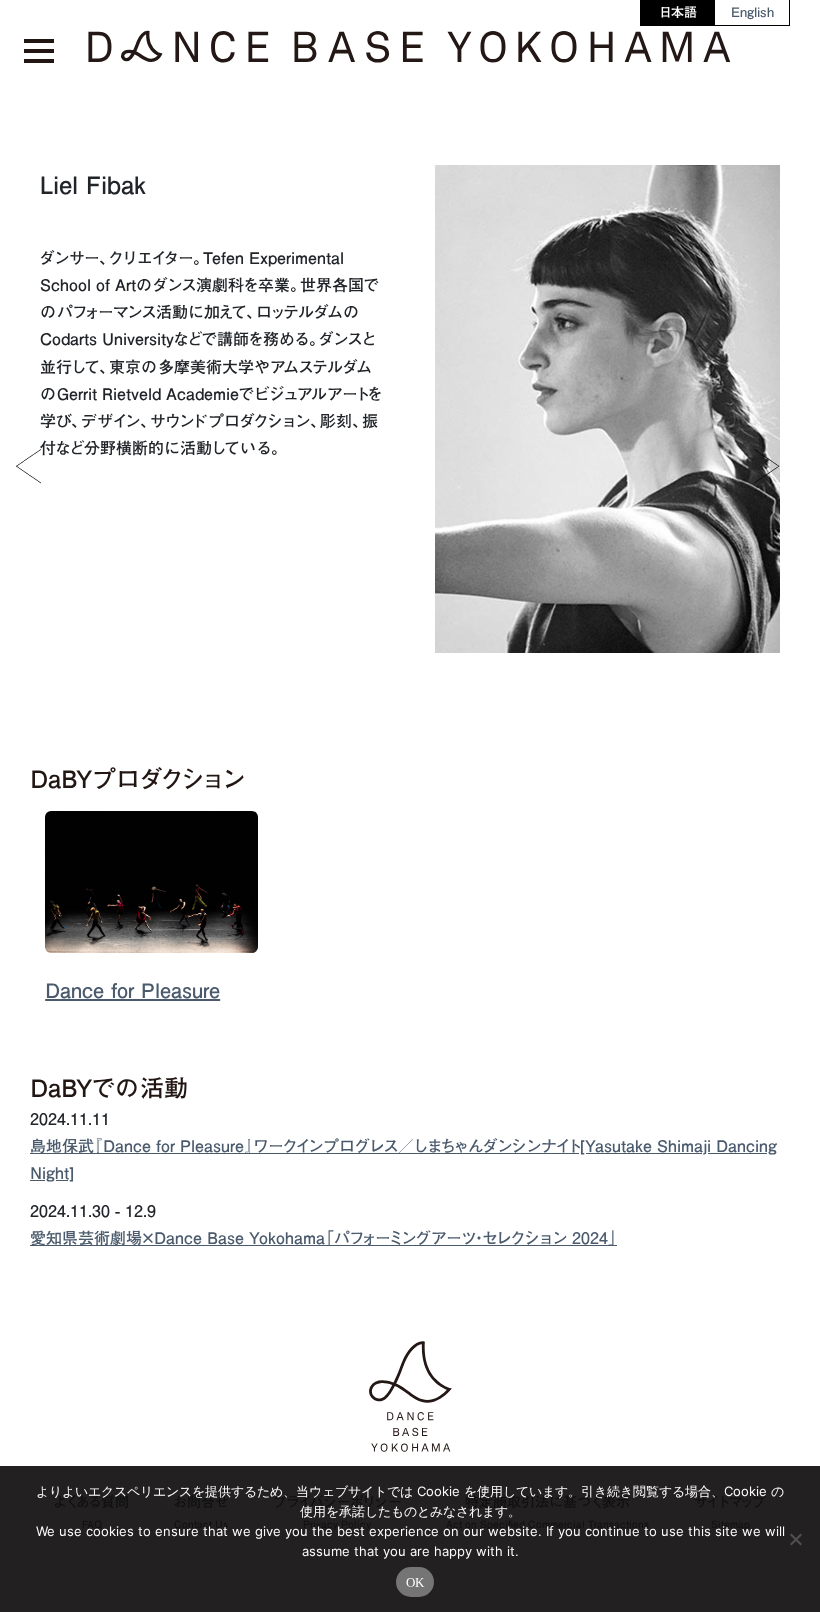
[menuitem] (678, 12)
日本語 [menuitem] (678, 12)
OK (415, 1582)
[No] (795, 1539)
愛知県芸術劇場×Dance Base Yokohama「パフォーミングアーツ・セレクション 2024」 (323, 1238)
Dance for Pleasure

> _EXERCISE REQUIREMENTS_
Except for the pictures, please retype the listing above exactly.

> _EXERCISE RESPONSE_
[menuitem] (678, 12)
日本語 [menuitem] (678, 12)
OK (415, 1582)
[No] (795, 1539)
愛知県芸術劇場×Dance Base Yokohama「パフォーミングアーツ・セレクション 2024」 (323, 1238)
Dance for Pleasure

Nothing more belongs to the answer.